A royal family is the immediate family of kings/queens, emirs/emiras, or sultans/sultanas, and sometimes their extended family. The term imperial family appropriately describes the family of an emperor or empress, and the term papal family describes the family of a pope, while the terms baronial family, comital family, ducal family, archducal family, grand ducal family, or princely family are more appropriate to describe, respectively, the relatives of a reigning baron, count/earl, duke, archduke, grand duke, or prince. However, in common parlance members of any family which reigns by hereditary right are often referred to as royalty or "royals." It is also customary in some circles to refer to the extended relations of a deposed monarch and their descendants as a royal family. A dynasty is sometimes referred to as "the House of ...". In July 2013 there were 26 active sovereign monarchies in the world that ruled or reigned over 43 countries.[1]

As of 2021, while there are several European countries whose nominal head of state, by long tradition, is a king or queen, the associated royal families, with the notable exception of the British royal family, are non-notable ordinary citizens who may bear a title but are not involved in public affairs.[2]

Members of a royal family

The Royal Family of France in classical costume during the reign of Louis XIV.

A royal family typically includes the spouse of the reigning monarch, surviving spouses of a deceased monarch, the children, grandchildren, brothers, sisters, and paternal cousins of the reigning monarch, as well as their spouses. In some cases, royal family membership may extend to great grandchildren and more distant descendants of a monarch. In certain monarchies where voluntary abdication is the norm, such as the Netherlands, a royal family may also include one or more former monarchs. In certain instances, such as in Canada, the royal family is defined by who holds the styles Majesty and Royal Highness.[3] There is often a distinction between persons of the blood royal and those that marry into the royal family. Under most systems, only persons in the first category are dynasts, that is, potential successors to the throne (unless the member of the latter category is also in line to the throne in their own right, a frequent occurrence in royal families which frequently intermarry). This is not always observed; some monarchies have operated by the principle of jure uxoris.

In addition, certain relatives of the monarch (by blood or marriage) possess special privileges and are subject to certain statutes, conventions, or special common law. The precise functions of a royal family vary depending on whether the polity in question is an absolute monarchy, a constitutional monarchy, or somewhere in between. In certain monarchies, such as that found in Saudi Arabia or Kuwait, or in political systems where the monarch actually exercises executive power, such as in Jordan, it is not uncommon for the members of a royal family to hold important government posts or military commands. In most constitutional monarchies, however, members of a royal family perform certain public, social, or ceremonial functions, but refrain from any involvement in electoral politics or the actual governance of the country.

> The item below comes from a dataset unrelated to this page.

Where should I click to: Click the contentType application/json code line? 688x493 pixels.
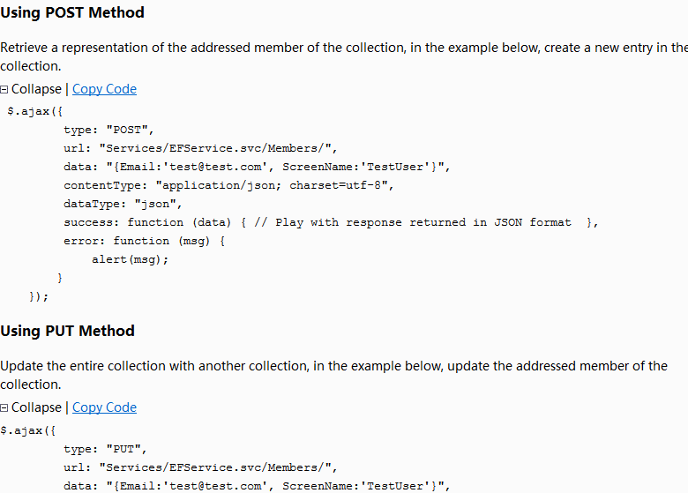pos(228,185)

The specific composition of royal families varies from country to country, as do the titles and royal and noble styles held by members of the family. The composition of the royal family may be regulated by statute enacted by the legislature (e.g., Spain, the Netherlands, and Japan since 1947), the sovereign's prerogative and common law tradition (e.g., the United Kingdom), or a private house law (e.g., Liechtenstein, the former ruling houses of Bavaria, Prussia, Hanover, etc.). Public statutes, constitutional provisions, or conventions may also regulate the marriages, names, and personal titles of royal family members. The members of a royal family may or may not have a surname or dynastic name (see Royal House).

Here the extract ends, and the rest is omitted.